Um projeto do Dnit já está em andamento para ampliar a pista entre o quilômetro 129, em Barra Funda, e o quilômetro 180, em Carazinho. Conforme o departamento, neste momento, o projeto se encontra na fase de levantamentos e estudos que vão embasar o seu dimensionamento. Não há previsão para o projeto ser concluído. É certo que as obras não iniciarão neste ano.
O órgão já sinalizou que pretende realizar um novo projeto no trecho restante da 386, com melhorias entre Barra Funda e Boa Vista das Missões. No entanto, o estudo de viabilidade não previu a duplicação.

Problemas na via
Questões estruturais ainda são pontos de atenção no trecho não concedido. As condições do asfalto variam ao longo do percurso. Em Carazinho e Sarandi, por exemplo, a pavimentação é boa, sem apresentar irregularidades significativas. Em outros trechos, principalmente após passar o perímetro urbano de Sarandi, a qualidade piora significativamente.

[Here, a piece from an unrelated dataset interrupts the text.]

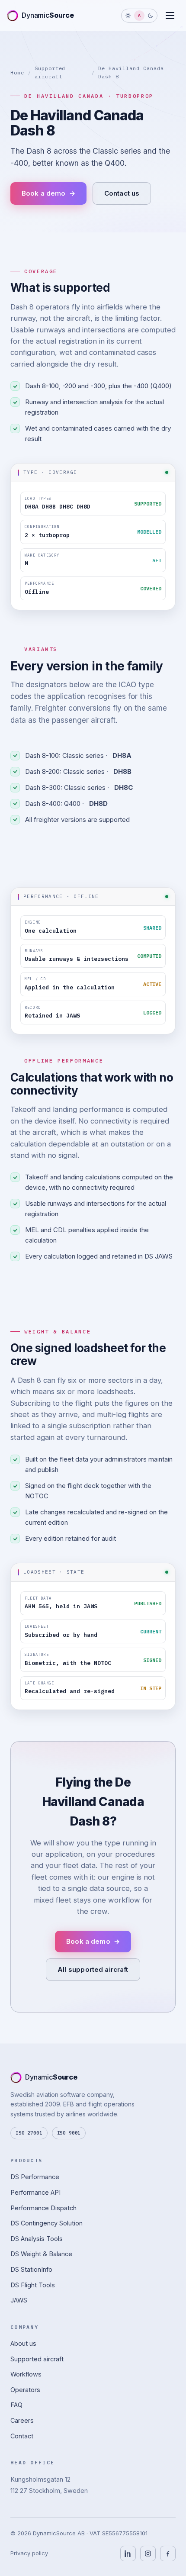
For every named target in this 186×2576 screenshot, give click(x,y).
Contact (21, 2436)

Um dos pontos que mais chama a atenção é no quilômetro 101, em São José das Missões, em que uma grande deformação obriga os motoristas a desviarem para a pista contrária em meio a uma curva. Para os caminhoneiros, o risco de acidente se torna ainda maior.
— A gente tem que desviar, às vezes fazer uma manobra perigosa. Tem muito risco de acidente — relata Oeliton Thais, que utiliza frequentemente esse trecho para transportar cargas.
O Dnit informou, em nota, que "mantém ativos contratos de manutenção e conservação na rodovia que permitem garantir boas condições de trafegabilidade. Nos últimos anos foram entregues mais de 50 quilômetros de restauração rodoviária, o que representa 50% do segmento".